IN HIS BOOK, the Big Rich, Bryan Burrough recounts a conversation when the legendary Texas oil man Clint Murchison was in the middle of the Great Depression with debt ballooning to over $4 million, far more than his net worth. “Aren’t you concerned about owing all this money you can’t pay? Ernest Closuit asked him. “No,” Murchison said with a smile. “If you’re gonna owe money, owe more than you can pay, then the people can’t afford to foreclose.”

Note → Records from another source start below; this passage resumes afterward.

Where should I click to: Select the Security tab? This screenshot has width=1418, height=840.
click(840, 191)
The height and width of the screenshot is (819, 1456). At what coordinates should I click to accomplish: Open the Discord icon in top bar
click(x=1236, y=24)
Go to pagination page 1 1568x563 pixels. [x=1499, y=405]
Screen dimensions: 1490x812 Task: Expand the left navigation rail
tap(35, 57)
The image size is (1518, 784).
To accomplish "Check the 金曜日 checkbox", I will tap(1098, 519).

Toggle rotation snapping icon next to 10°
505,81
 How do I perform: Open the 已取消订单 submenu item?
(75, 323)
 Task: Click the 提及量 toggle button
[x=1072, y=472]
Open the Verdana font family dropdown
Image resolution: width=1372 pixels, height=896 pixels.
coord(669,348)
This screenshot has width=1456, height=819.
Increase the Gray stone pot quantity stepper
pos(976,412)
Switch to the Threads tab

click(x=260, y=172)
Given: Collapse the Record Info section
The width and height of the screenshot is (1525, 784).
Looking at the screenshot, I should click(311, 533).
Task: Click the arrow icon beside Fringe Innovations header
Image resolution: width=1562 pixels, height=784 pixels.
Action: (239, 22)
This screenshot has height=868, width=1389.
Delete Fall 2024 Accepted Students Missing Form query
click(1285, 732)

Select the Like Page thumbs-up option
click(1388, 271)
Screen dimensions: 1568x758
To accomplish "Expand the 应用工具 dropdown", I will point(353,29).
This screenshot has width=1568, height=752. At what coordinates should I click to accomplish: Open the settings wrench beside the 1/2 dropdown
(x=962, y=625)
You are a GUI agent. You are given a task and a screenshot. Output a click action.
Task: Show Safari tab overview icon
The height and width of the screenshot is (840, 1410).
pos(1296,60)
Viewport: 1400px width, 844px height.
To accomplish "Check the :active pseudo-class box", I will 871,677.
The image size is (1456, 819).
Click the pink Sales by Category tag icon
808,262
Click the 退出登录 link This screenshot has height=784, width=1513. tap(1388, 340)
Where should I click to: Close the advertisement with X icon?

One of the main lending sources in oil and gas is a Reserves-Based Loan (RBL). This loan https://www.picoupons.com/bonus-slot-new-member-di-awal/ is a line of credit generally extended by a syndicate of banks collateralized or backed by a company’s oil and gas reserves. In the simplest form, oil reserve value is the cash flow from future expected production times the price of oil. These cash flows are then discounted back to give a net present value, often PV10. The amount of collateral the loan is based on is called the borrowing base, which in its simplest form is the reserves PV10 times a risk factor times an advance rate. The risk rate for proved producing (PDP) wells on production is often around 95% and proved undeveloped (PUD) or new drill locations 50%. The advance rate for how much value can be used as collateral is often 65%. Traditionally, a company will have its borrowing base reviewed twice a year-in the Spring and Fall-to set the amount or credit line available on the loan. These loan values are fundamentally a percentage of PV of the production times the price. However, despite a 75% contraction in oil prices from 2014 to 2016 (see Figure 1) many of these loans were not reduced in 2015, 2016, or 2017. To many of us, this math just doesn’t work.